3.57pm The Department of Health has insisted that accident and emergency waiting times have not been missed.

The DH laid out several points in a statement:

“1. The A&E performance standard has been met this week (w/e 13 July) with 95.3% of patients being admitted, transferred or discharged within four hours. It was also met for the first quarter of this year (April to June 2014) with performance at 95.1% and was met for the whole of last year (2013-14) with performance at 95.7%. This is thanks to the hard work of NHS staff.

“2. The target has been met despite more people attending A&E than ever before.
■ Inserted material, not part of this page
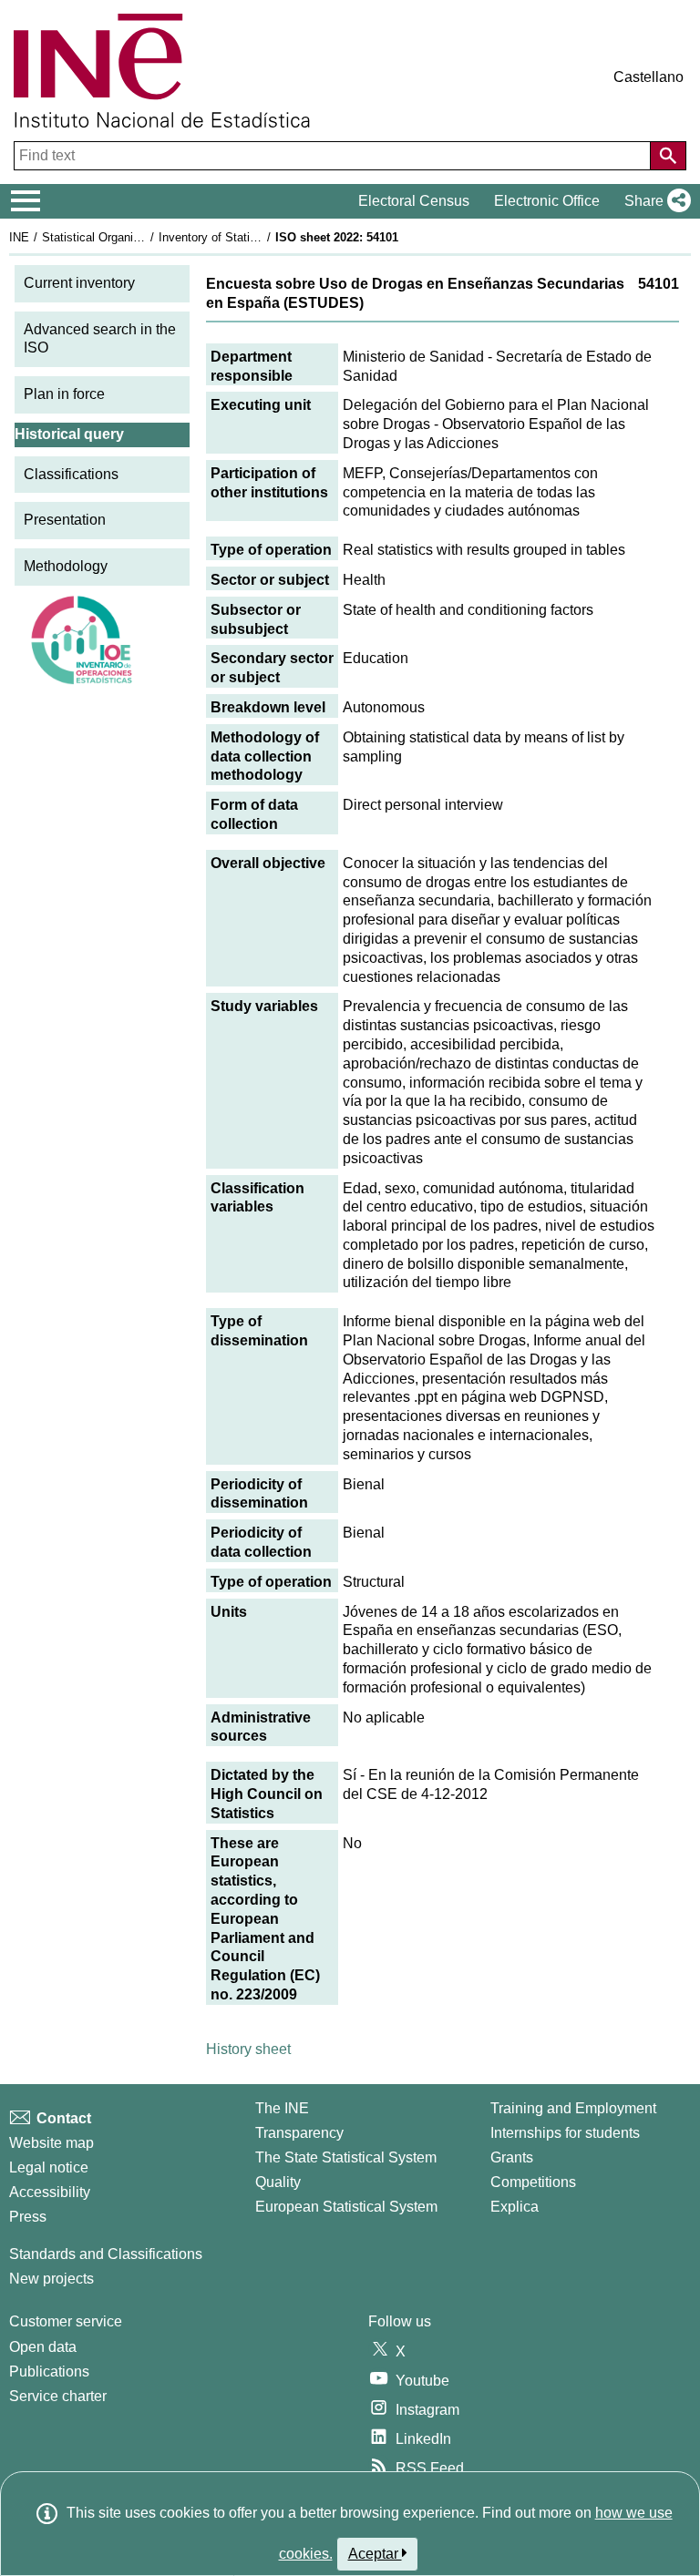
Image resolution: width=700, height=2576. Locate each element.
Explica (514, 2206)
There has been an increase of 32% of people attending A&E departments from 16.5 million in 2003-04 to 21.7 million in 2013-14, and an increase of 1.3 million more attendances compared to only four years ago.

“3. The four hour standard of patients being admitted, transferred or discharged within four hours was introduced in 2004/5 and has always applied to all types of A&Es, including major A&E departments, minor injury units, and walk-in centres, and not just those type 1 units that deal with the most complex cases.

“4. NHS England measures performance for type 1, 2 and 3 A&Es but the official standard of 95 per cent of people being admitted, transferred or discharged applies to all types of A&E. The target was changed from 98 per cent to 95 per cent in 2010 because of clear advice from clinical professionals that it was best thing for patient care.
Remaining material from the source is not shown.